# Anomalous 1960's Music



## regenmusic (Oct 23, 2014)

I realized that I had a lot of this kind of pop music but then looking more carefully, it seems I have more of it from the 1960s.

Some of it might just sound "sweet" but not innovative, but I've found that "sweetness" in music is usually a sign of great control or great conscious choice not just to be plodding. Bach was often composing sweet music, or at least he could do it.

I'm not saying all these will be on the sweet side.

The Delicates - Flip Flip (1960)
This song shows some complexity in structure, harmony, patterns. 





The Kavettes - You Broke Your Promises (1964 Girl Group Sounds)
This shows perhaps the first studio altering technique, probably actually played mimicking the effects of a tape slowing down. 





The Toys - Lovers Concerto - HQ (1965)
The first classical music cover?


----------



## regenmusic (Oct 23, 2014)

THE RONETTES IS THIS WHAT I GET FOR LOVING YOU 1965 
This seems very spacious and an interesting version of the Wall of Sound technique.





A live performance:


----------



## norman bates (Aug 18, 2010)

in the sixties there so much strange music (Beefheart, free jazz and experiments of all kind), especially in the second half of the decade that you should probably be more specific.
About "the first studio altering technique" I think that those were used already before.


----------



## Strange Magic (Sep 14, 2015)

regenmusic said:


> The Toys - Lovers Concerto - HQ (1965)
> The first classical music cover?


Always loved this one.


----------



## regenmusic (Oct 23, 2014)

Here's an odd one: 

"Rodd Keith (born Rodney Keith Eskelin; January 30, 1937 – December 15, 1974) was an American multi-instrumentalist and songwriter. He is perhaps the best known figure in the obscure musical subgenre known as song poem music.

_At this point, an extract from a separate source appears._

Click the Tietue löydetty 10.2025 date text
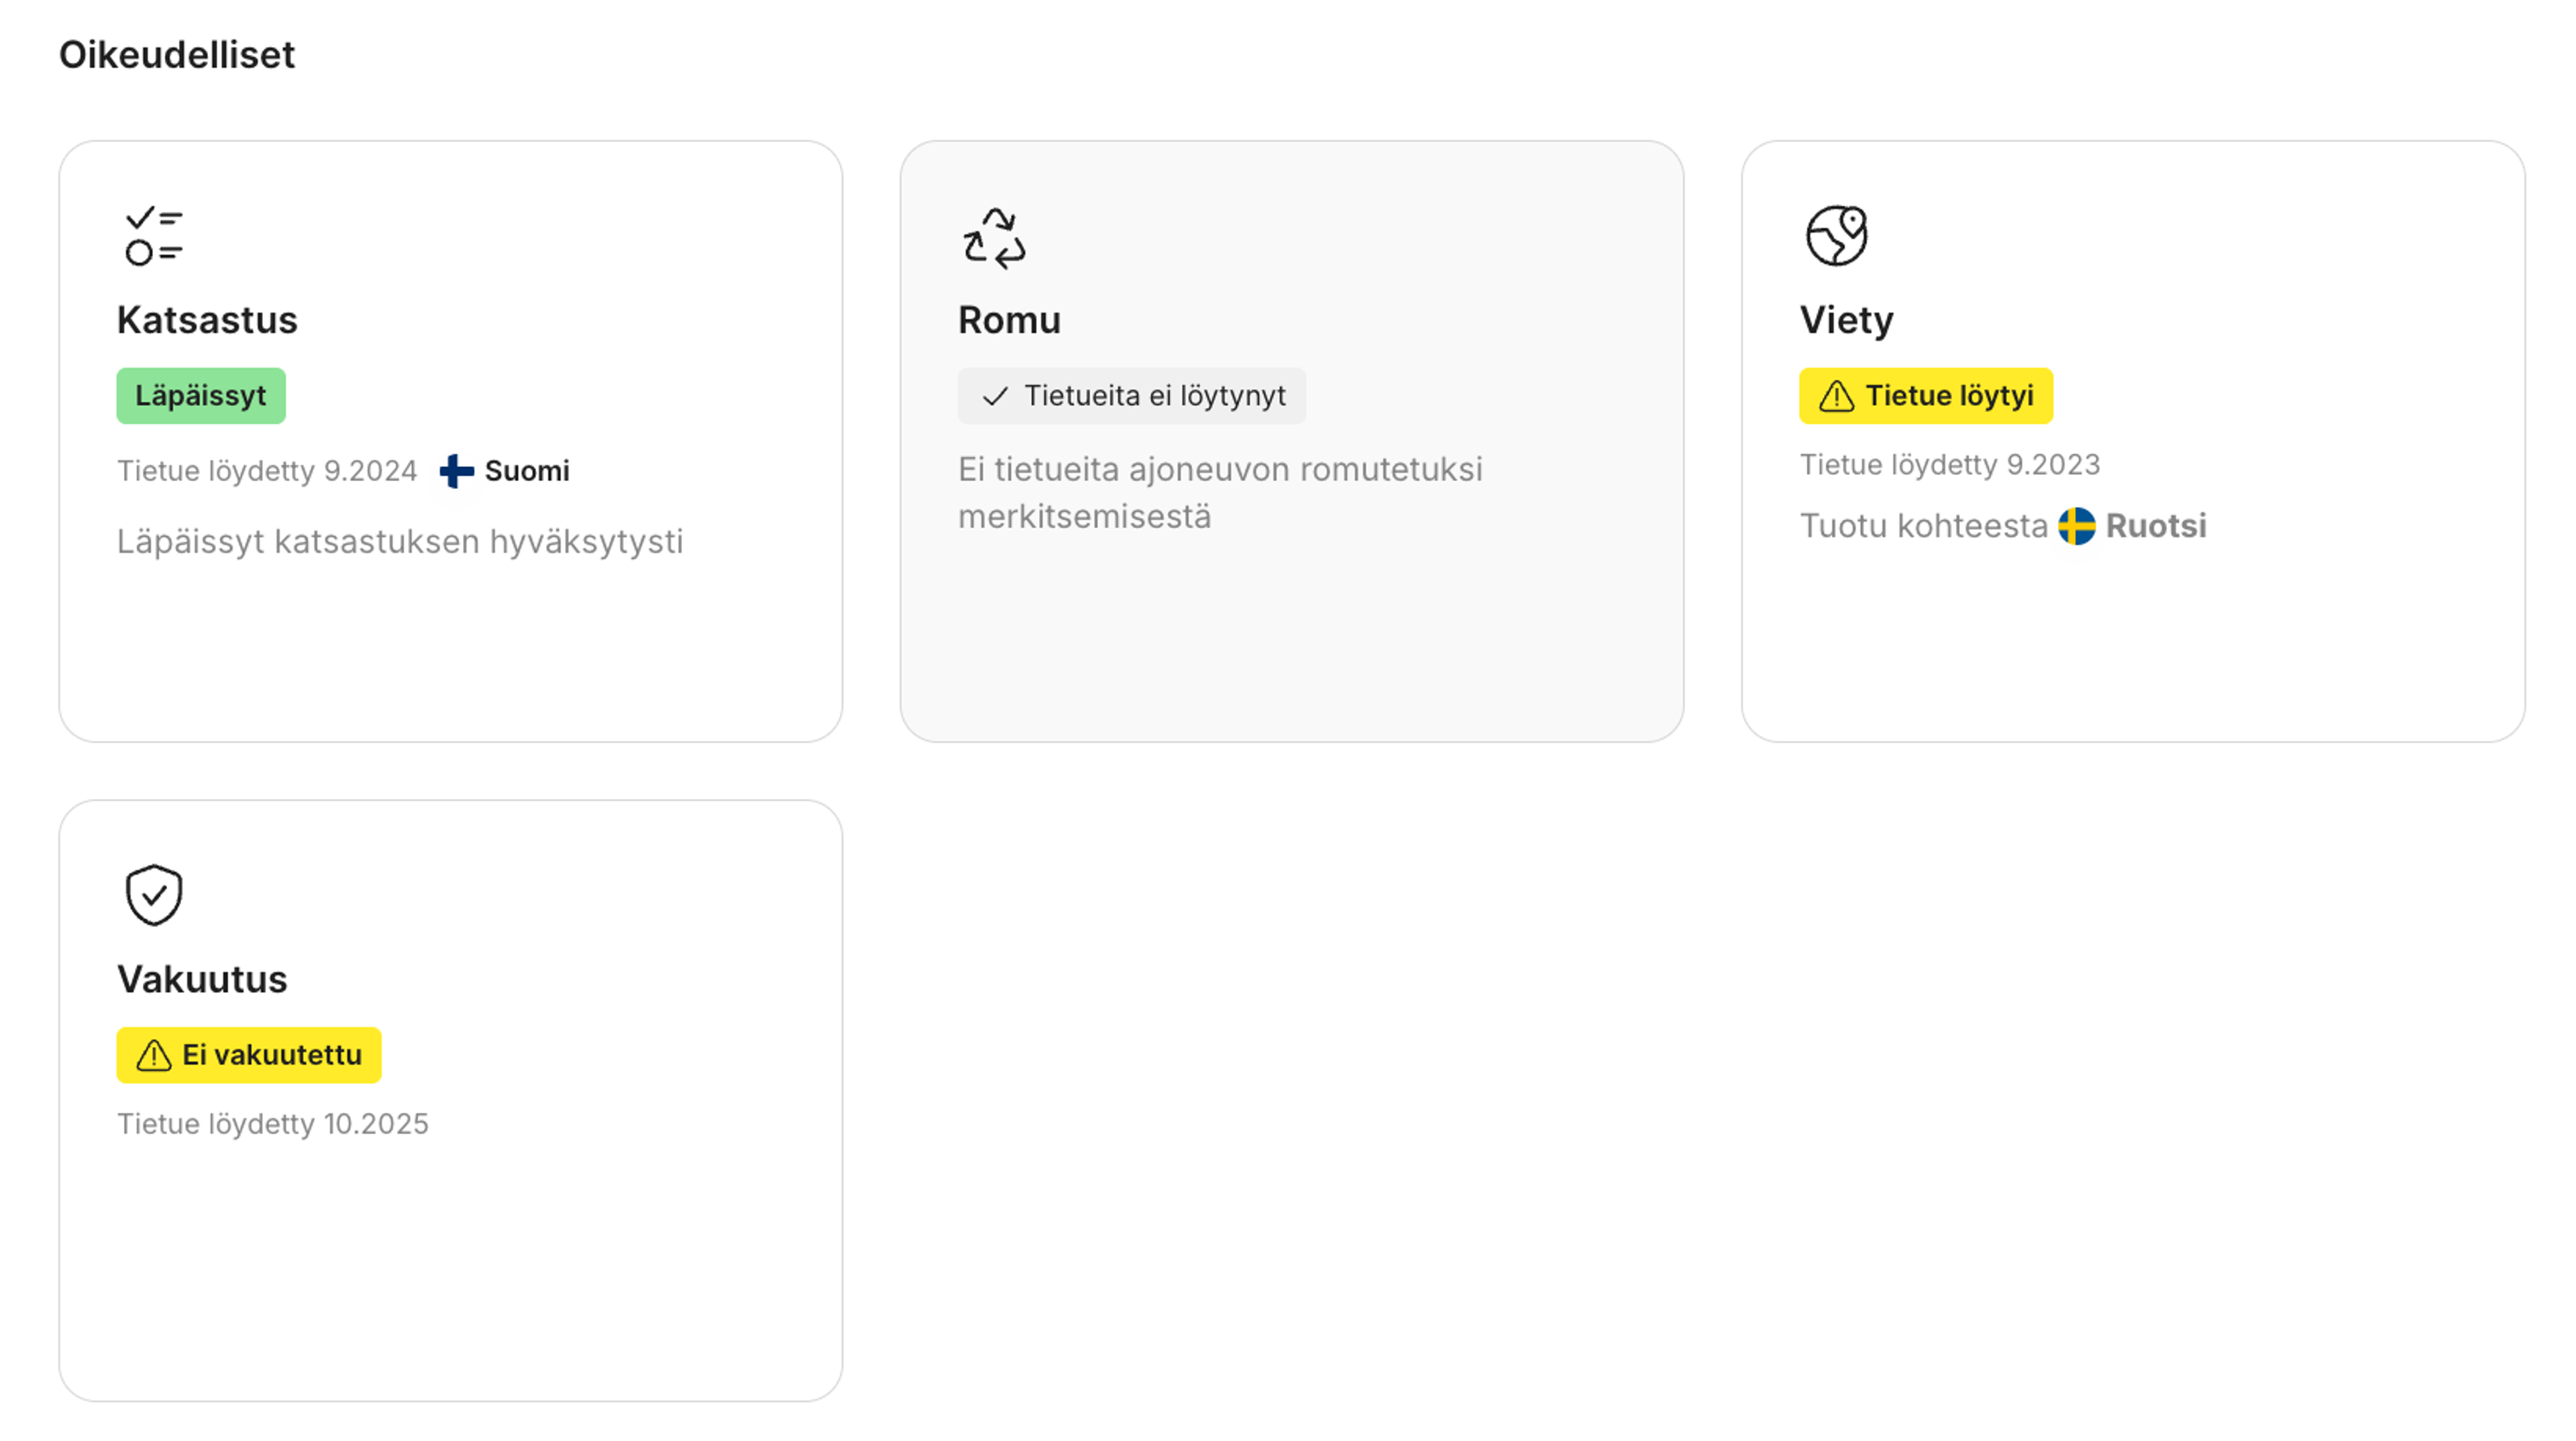2576x1441 pixels. (272, 1123)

He worked for several companies active in the song-poem business, a practice also known as song sharking, and generally dismissed as a scam.

Keith recorded hundreds of musical compositions based around lyrics sent in to song-poem companies by amateur songwriters, based upon small ads in the backs of mass market magazines promising success in the profitable field of songwriting. After a letter was sent by the company, the amateur songwriters would then be convinced to pay the company a fee to have a recording made and records pressed. Keith sang on many of these recordings as well as playing several different instruments, including saxophone, melodica, and all manner of keyboards. His earliest song-poem work was made for Sandy Stanton's Film City label in which he would build the entire track using a Chamberlin keyboard (a precursor to the mellotron). These early recordings have a woozy, distinctive sound that are like nothing else before or since."

I'm not going to be guilty of choosing from any of these, lol, but they're on youtube.


----------



## Casebearer (Jan 19, 2016)

regenmusic said:


> Here's an odd one:
> 
> "Rodd Keith (born Rodney Keith Eskelin; January 30, 1937 - December 15, 1974) was an American multi-instrumentalist and songwriter. He is perhaps the best known figure in the obscure musical subgenre known as song poem music.
> 
> ...


I don't know about synchronicity but I just posted on his son Ellery Eskelin (wonderful saxophone player using Klangfarbenmelodie) in The Jazz Hole. The name Eskelin seemed scarce to me so I looked him up in Wikipedia:

https://en.wikipedia.org/wiki/Ellery_Eskelin


----------



## Weston (Jul 11, 2008)

How about some of the groundbreaking recording techniques in Joe Meek's "Telstar?" There was a film made about Meeks recently, rather uncomfortable to watch, but interesting in its portrayal of the young Ritchie Blackmore, etc.


----------



## regenmusic (Oct 23, 2014)

Someone asked to me to narrow the topic, sorry, i just noticed this now. I wasn't referring to just "freak out" music that is weird, because there was a lot of that around.  I'm more interested in something that takes more of an ear use for distinguishing subtle but important differences, or things that show innovation. I like the idea of limiting it to "pop music" but it doesn't matter.


----------



## regenmusic (Oct 23, 2014)

Some things just stand out, like kind of have a crossing over from much early pop music towards something in the future. The tempos are slower, sonically the mix is cloudy and heavenly, guitar tones and riffs are awesome:

60's Girl Group The Chiffons ~ What Am I Gonna Do With You (Hey Baby)





It's nice to talk about this music with classical people into things like Prog because where on Earth else are you going to talk about this music with people that might have something more to say about it than, "oooh, that's nice."


----------



## Xenakiboy (May 8, 2016)

Weston said:


> How about some of the groundbreaking recording techniques in Joe Meek's "Telstar?" There was a film made about Meeks recently, rather uncomfortable to watch, but interesting in its portrayal of the young Ritchie Blackmore, etc.


The "I hear a new world" album had a huge impact on me when I was younger, I connected to it very much when I got depressed. Haven't seen the film, not sure I will. Excellently crafted album for the times!


----------